Derek Tyndall, 21, and Thomas Dale, 20, called 9-1-1 at 4:30 p.m. on Sunday, Nov. 11 to report that they had become lost in a winter storm while descending from Camp Muir. They had winter gear, smart phones, and a compass, but no overnight gear. The two checked in by cell phone this morning and reported that they had made a snow cave for the night and were cold but in good condition. The weather overnight was severe, with high winds and 20 inches of fresh snow at Paradise. Based on landmarks the two were able to describe in the fog, and information from their cell phone before the battery died, searcher focused on an area around McClure Rock at about 7500 feet elevation. A total of 28 people participated in the search, including 18 members of Tacoma and Olympic Mountain Rescue and two search dogs from Kitsap County. A contract helicopter was on standby but the weather never cooperated enough for it to reach the search location.

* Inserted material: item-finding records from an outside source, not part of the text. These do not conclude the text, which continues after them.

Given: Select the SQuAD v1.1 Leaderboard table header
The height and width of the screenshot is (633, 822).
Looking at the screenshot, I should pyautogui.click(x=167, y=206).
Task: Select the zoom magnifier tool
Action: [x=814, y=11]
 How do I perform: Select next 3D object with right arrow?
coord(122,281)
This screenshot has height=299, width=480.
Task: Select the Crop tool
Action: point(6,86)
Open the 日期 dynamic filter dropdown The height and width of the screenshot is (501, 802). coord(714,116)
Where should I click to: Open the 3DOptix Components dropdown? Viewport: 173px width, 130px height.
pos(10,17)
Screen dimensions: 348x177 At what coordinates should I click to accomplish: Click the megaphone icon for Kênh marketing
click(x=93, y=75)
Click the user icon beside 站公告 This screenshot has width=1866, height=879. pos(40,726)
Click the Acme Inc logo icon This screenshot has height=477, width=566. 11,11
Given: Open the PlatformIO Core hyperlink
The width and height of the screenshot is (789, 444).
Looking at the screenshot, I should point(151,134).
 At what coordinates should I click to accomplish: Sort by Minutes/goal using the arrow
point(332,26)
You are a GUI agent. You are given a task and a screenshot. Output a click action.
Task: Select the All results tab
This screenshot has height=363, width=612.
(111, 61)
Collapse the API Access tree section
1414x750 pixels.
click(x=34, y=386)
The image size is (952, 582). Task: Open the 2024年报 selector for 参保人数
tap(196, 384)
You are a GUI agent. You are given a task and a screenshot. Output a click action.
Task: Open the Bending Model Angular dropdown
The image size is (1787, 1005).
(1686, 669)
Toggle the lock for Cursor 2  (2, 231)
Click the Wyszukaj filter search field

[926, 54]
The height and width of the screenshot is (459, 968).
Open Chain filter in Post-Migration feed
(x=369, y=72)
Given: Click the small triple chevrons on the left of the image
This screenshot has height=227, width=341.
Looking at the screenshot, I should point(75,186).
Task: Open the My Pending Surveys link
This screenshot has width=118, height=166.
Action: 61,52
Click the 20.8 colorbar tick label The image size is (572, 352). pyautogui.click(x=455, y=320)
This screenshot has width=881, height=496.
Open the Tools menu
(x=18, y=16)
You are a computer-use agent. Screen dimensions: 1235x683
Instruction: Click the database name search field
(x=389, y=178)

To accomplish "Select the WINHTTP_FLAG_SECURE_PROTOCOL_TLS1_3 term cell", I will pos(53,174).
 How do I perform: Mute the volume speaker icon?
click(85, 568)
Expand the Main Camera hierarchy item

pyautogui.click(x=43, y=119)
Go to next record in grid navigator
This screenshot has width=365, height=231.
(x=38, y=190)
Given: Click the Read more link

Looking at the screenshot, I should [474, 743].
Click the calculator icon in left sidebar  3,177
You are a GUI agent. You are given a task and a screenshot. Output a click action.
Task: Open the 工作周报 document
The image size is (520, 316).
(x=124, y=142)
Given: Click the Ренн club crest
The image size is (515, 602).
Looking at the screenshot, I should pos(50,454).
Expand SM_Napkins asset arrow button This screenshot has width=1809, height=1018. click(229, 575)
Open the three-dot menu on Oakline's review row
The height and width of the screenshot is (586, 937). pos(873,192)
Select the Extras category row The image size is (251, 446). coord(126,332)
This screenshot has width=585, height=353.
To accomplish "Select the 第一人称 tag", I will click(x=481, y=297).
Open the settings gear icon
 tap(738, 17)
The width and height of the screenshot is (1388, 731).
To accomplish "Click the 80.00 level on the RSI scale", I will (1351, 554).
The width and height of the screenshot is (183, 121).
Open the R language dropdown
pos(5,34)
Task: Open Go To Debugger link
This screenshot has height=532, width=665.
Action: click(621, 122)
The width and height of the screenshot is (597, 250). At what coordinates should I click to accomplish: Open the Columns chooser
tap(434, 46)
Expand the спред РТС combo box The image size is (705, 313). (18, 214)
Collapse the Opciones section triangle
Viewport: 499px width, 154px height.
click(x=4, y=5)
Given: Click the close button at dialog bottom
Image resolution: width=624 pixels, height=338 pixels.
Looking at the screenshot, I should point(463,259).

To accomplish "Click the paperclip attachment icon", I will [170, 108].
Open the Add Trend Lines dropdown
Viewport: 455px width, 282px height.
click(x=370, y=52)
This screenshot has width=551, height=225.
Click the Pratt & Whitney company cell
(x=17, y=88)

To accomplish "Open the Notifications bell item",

About 3:00 this afternoon, one of the search teams made brief visual contact, from a distance of about half a mile, with two individuals who matched Tyndall and Dale’s description and seemed to be in good condition on the lower Paradise Glacier. Due to the steep terrain, it took several hours for the search teams to circle around to the location, and deep, fresh snow slowed progress to half a mile per hour with searchers trading off to break trail. Attempts to locate or contact the individuals proved unsuccessful. The search was called off for the day about 7 p.m. as night, weather, low visibility, increasing avalanche danger, and dangerous terrain made continued efforts dangerous and unproductive.